Work to do:
State how many lines in the rows below contain the string "will", counting only matches with the same capitalization. Reply with the number alone.
* begin *
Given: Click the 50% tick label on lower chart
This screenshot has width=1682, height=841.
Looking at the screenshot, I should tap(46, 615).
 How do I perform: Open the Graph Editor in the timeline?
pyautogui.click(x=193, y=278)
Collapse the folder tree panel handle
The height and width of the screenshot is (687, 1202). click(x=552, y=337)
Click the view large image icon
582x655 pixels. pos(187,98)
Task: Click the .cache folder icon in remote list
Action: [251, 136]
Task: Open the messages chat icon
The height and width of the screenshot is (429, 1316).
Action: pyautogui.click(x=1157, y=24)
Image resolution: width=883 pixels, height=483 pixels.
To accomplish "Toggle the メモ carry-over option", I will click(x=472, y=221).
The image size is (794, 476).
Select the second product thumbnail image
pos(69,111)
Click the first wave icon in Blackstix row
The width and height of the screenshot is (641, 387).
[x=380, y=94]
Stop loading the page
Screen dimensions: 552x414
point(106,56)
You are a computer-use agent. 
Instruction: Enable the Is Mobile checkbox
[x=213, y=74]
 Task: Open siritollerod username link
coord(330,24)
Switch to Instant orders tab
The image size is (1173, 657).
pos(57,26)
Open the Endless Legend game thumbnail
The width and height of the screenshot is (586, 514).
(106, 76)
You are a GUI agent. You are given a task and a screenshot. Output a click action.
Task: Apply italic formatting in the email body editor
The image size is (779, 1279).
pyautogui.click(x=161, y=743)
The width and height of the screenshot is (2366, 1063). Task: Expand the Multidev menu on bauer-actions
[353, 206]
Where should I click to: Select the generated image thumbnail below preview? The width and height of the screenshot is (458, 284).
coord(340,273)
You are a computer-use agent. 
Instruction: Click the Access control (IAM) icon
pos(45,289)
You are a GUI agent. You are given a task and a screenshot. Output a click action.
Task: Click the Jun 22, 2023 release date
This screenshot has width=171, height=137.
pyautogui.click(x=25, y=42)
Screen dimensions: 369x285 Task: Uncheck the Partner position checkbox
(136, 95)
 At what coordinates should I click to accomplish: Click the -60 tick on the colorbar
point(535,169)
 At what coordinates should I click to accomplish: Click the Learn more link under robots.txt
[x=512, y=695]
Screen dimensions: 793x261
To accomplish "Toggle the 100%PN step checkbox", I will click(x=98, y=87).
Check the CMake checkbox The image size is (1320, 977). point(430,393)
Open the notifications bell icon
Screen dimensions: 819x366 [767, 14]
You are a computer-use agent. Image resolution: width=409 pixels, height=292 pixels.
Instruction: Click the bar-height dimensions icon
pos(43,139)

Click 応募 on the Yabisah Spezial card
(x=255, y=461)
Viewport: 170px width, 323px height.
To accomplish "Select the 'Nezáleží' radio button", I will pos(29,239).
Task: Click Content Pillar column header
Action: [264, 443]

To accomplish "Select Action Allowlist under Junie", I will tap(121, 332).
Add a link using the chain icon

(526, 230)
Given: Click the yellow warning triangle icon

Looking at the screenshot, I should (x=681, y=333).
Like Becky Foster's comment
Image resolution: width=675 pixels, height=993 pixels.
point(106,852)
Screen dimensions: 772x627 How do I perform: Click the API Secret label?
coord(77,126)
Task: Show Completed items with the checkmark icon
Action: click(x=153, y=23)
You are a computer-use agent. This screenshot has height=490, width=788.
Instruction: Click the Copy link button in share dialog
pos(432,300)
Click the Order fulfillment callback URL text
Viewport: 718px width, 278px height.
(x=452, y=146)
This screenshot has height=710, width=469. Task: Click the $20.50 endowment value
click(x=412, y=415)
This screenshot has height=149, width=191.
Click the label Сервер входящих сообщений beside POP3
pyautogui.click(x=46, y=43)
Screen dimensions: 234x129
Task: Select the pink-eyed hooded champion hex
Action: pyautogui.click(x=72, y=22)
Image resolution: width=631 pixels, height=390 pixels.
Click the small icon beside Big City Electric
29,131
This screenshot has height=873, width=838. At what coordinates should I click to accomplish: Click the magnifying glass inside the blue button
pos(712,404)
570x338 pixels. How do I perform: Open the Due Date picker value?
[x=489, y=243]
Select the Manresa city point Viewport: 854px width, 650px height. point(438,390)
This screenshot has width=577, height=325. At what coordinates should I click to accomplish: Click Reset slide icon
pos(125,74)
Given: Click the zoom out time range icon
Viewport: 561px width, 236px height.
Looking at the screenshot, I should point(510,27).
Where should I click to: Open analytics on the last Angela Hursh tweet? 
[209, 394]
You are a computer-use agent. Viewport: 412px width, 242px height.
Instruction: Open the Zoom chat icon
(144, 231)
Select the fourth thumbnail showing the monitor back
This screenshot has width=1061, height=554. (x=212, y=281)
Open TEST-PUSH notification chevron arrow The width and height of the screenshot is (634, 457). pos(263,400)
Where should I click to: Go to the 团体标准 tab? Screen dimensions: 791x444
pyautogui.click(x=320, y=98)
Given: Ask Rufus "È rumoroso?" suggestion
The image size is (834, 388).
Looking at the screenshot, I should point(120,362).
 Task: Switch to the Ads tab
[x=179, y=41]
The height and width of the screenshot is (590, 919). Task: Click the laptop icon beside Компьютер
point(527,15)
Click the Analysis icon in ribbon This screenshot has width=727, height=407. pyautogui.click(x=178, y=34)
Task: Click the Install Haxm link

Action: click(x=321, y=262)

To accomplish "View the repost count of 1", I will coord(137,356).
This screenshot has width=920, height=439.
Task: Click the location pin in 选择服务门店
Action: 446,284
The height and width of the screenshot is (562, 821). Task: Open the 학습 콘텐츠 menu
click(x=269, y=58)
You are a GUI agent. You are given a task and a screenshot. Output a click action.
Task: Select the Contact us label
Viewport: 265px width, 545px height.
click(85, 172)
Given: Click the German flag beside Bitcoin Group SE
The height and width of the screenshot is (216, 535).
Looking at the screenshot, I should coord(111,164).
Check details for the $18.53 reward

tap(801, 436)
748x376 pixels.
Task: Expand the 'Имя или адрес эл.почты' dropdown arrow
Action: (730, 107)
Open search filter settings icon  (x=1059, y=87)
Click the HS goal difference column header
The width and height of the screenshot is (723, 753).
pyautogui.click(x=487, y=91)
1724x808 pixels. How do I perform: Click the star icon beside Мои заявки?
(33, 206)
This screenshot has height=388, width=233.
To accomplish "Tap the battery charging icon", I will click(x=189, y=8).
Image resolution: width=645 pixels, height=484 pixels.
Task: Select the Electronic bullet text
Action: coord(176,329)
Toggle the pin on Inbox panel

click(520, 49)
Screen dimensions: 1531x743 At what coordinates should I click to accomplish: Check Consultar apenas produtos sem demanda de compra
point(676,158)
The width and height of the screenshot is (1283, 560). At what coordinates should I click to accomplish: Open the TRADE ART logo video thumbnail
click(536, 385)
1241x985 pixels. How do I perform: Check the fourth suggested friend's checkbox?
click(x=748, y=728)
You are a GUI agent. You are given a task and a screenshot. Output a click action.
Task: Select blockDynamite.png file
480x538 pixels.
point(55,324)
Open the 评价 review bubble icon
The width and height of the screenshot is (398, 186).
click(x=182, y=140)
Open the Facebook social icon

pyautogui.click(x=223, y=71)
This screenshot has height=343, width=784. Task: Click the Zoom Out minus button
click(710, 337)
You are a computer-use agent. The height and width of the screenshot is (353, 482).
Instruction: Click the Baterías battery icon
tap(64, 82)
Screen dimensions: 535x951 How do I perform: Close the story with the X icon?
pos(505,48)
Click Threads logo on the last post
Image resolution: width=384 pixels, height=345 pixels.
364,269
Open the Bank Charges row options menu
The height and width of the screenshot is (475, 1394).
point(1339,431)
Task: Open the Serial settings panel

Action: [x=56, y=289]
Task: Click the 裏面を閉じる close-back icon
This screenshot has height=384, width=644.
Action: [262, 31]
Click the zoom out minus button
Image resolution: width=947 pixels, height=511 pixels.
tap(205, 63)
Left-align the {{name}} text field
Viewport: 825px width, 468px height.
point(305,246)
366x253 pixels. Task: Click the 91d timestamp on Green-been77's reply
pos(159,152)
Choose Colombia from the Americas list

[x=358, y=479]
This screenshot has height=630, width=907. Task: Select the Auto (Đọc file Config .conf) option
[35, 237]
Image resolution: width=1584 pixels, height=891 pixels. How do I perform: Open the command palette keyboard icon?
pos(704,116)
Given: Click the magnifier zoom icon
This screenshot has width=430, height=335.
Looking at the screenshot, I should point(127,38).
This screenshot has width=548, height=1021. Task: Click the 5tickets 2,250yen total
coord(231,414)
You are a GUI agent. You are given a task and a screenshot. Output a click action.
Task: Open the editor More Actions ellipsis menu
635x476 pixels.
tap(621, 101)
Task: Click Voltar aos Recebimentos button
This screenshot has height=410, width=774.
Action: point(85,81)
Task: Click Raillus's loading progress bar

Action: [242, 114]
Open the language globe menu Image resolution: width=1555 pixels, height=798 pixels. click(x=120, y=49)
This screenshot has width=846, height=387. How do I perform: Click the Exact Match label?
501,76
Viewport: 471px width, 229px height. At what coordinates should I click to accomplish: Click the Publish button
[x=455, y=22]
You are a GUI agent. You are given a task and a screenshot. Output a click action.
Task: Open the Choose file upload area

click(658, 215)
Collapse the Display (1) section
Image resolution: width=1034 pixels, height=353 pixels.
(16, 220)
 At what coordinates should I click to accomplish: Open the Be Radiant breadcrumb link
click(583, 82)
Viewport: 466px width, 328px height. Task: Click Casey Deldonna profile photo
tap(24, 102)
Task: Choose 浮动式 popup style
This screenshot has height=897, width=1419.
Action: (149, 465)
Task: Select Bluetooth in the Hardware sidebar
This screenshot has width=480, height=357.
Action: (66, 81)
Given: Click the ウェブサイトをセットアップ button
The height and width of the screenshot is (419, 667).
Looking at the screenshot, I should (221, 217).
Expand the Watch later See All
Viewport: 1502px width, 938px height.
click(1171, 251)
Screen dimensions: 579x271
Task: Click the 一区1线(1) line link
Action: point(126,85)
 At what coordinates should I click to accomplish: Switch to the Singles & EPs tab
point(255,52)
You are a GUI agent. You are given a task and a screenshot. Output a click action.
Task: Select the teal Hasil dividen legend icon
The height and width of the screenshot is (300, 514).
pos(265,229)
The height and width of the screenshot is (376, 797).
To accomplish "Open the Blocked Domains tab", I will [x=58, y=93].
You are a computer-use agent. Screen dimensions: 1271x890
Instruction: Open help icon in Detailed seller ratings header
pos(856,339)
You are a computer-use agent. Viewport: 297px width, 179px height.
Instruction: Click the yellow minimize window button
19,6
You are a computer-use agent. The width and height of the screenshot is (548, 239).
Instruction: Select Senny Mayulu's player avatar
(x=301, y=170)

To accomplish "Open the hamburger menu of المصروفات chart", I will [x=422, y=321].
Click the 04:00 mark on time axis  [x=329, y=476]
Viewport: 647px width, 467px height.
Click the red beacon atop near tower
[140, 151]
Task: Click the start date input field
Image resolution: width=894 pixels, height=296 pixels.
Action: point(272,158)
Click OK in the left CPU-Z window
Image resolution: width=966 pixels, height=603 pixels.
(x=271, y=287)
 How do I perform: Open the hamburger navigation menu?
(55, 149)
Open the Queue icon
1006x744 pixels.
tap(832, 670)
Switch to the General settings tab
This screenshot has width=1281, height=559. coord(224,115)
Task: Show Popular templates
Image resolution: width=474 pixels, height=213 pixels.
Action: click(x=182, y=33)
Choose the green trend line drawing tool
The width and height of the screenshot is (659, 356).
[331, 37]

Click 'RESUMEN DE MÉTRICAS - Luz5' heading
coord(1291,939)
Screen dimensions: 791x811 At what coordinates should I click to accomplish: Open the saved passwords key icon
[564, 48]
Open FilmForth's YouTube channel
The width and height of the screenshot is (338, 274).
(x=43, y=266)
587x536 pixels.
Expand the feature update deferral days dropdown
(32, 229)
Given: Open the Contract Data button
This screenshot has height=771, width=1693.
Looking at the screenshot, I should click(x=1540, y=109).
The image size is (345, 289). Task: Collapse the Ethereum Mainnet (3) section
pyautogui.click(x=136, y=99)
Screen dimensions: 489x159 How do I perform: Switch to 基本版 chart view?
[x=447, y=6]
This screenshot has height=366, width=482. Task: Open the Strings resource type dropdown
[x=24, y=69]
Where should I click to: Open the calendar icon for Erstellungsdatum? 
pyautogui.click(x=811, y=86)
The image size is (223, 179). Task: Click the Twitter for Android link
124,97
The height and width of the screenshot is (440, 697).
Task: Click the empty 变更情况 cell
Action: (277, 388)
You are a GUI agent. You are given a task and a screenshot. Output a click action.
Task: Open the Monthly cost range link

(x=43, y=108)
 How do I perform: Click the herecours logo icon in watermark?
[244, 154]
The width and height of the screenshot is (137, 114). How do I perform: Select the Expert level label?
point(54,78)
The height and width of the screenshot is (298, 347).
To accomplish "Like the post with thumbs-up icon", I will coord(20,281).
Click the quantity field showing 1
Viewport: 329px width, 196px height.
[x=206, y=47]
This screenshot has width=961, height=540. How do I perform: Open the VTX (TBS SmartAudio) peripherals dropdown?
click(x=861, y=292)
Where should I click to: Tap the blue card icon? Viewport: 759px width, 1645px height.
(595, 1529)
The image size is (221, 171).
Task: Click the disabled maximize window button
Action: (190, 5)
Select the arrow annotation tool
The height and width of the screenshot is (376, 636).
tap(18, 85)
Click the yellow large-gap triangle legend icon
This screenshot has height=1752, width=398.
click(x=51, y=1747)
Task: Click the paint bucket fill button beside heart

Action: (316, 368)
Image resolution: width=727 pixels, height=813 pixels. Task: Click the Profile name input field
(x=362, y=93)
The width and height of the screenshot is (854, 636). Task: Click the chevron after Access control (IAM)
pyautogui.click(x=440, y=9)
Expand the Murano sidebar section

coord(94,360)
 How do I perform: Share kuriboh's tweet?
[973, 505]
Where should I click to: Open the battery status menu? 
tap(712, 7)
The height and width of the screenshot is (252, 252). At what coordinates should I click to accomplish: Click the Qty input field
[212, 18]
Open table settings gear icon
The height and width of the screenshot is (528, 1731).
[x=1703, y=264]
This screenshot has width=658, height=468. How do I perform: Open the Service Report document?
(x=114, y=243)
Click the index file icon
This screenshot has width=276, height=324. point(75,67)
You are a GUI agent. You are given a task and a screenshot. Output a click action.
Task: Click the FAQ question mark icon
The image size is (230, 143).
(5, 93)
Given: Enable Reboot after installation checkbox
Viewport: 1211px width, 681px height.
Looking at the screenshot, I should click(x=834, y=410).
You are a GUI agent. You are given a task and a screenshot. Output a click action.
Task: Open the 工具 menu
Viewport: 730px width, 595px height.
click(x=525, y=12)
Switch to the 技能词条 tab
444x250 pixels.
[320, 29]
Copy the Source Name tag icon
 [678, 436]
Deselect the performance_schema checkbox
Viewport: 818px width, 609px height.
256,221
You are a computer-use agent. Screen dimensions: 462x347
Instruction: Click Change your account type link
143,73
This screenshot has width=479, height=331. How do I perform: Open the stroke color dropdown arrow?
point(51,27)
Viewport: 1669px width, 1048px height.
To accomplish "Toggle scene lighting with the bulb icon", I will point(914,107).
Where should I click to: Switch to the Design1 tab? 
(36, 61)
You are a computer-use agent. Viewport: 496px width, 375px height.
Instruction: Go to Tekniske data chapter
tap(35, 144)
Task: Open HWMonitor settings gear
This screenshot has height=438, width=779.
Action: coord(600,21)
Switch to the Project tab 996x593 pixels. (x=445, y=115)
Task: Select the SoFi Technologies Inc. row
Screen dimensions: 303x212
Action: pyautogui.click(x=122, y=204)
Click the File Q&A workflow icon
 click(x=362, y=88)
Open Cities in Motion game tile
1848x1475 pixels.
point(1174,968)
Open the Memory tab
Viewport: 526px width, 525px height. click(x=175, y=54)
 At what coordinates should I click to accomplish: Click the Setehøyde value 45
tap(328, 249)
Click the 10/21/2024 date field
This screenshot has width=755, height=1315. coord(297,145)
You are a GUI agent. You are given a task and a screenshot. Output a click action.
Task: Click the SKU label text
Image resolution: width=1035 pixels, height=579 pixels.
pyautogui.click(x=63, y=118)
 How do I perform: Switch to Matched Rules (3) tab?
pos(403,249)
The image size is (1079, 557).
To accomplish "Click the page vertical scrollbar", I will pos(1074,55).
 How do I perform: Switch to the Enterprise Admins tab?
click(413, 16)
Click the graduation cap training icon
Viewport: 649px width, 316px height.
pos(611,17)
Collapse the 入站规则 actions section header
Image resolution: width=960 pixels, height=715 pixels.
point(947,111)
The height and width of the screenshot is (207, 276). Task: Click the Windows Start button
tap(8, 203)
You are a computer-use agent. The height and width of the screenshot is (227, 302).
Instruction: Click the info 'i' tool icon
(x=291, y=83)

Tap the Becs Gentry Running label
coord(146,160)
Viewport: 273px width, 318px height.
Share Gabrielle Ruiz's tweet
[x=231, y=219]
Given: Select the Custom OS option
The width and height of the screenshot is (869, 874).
* end *
Solution to this exercise:
11